Chris Hadfield : Heureusement, je crois Bill, je vais répondre les deux à la fois. Le plus haut où vont la plupart des gens est peut‑être de grimper sur une haute colline ou d’escalader une montagne et de regarder autour ou alors de prendre l’avion et de commencer à voir ce qui se trouve au‑delà des deux dimensions de la surface du monde de tous les jours. Avoir la chance de se trouver aussi loin que nous le sommes et d’en plus faire le tour du monde toutes les 90 minutes, vous n’avez jamais vu ça sur le plateau de tournage, mais les vues qu’ils ont utilisées dans Star Trek pour nous montrer de quoi avait l’air le monde par les hublots de Zulu et de Chekov, c’est à ça que ressemble le monde.

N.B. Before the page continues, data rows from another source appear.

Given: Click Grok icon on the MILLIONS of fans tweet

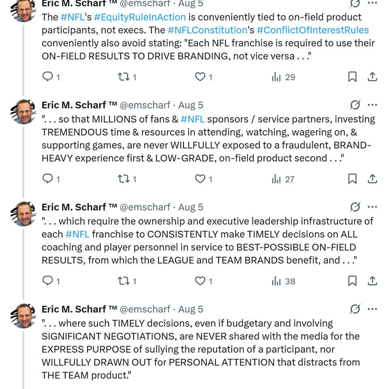Looking at the screenshot, I should tap(355, 105).
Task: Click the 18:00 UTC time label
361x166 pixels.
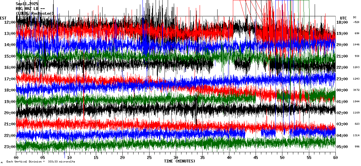Action: click(343, 22)
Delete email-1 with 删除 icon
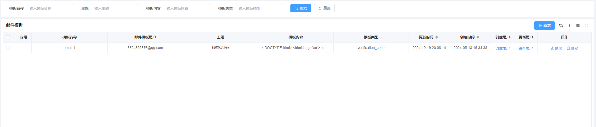 pyautogui.click(x=572, y=48)
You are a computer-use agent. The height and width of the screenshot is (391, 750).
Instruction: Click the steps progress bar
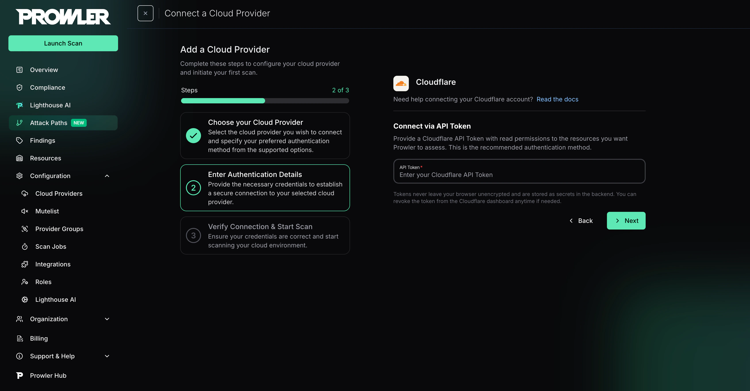click(x=265, y=101)
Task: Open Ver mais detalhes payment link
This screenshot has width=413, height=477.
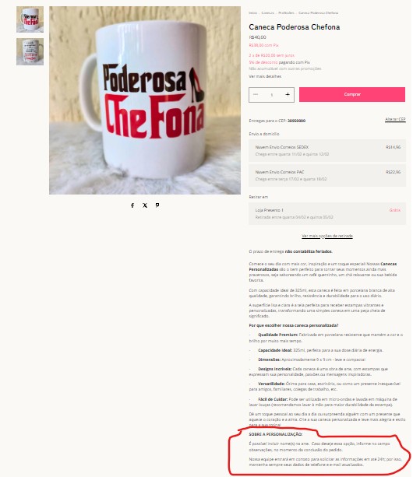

Il y a une énorme et magnifique Terre qui tourne en dessous de nous, mais tout ce que vous avez à faire c’est de vous mettre à l’envers et, soudainement, l’univers est juste là, sous vos pieds et c’est là où l’ingénieur en moi, bien sûr, pense beaucoup au vaisseau et à la façon dont nous sommes arrivés jusqu’ici ainsi qu’aux problèmes et aux difficultés. Mais l’humain en moi reconnaît ce que nous sommes au milieu de tout ça. Nous avons grimpé une colline puis pris un avion et nous voilà maintenant sur le point de pouvoir quitter la planète de façon permanente pour aller voir tout ce qui existe ailleurs. Et je me sens intimement lié à tout ça. C’est ce qui m’a inspiré quand j’étais petit et j’y ai en quelque sorte consacré toute ma vie. Je suis devenu ingénieur puis pilote de chasse et ensuite pilote d’essai pour acquérir les compétences et espérer un jour faire ce que je fais. Et aujourd’hui je fais de mon mieux pour aider les gens à voir tout ça, pour nous aider à comprendre où nous en sommes philosophiquement et historiquement dans notre compréhension humaine de notre place dans l’univers.

Ce sont des grands mots vous savez pour un technicien de laboratoire dans une station spatiale…

William Shatner : Je sais, mais…

Chris Hadfield : … mais c’est définitivement le sentiment que j’éprouve tout le temps.

William Shatner : C’est inspirant ce que vous dites. Permettez‑moi de revenir en arrière, vous avez fait des vols d’essai sur plusieurs aéronefs. Vous avez été pilote d’essai, ce qui est le plus grand exemple de courage parce que vous pilotez un appareil inconnu et que vous ne savez pas comment il se comportera. Comment gérez‑vous la peur qui accompagne aussi un voyage dans l’espace et le retour, ce qui est peut‑être plus effrayant encore?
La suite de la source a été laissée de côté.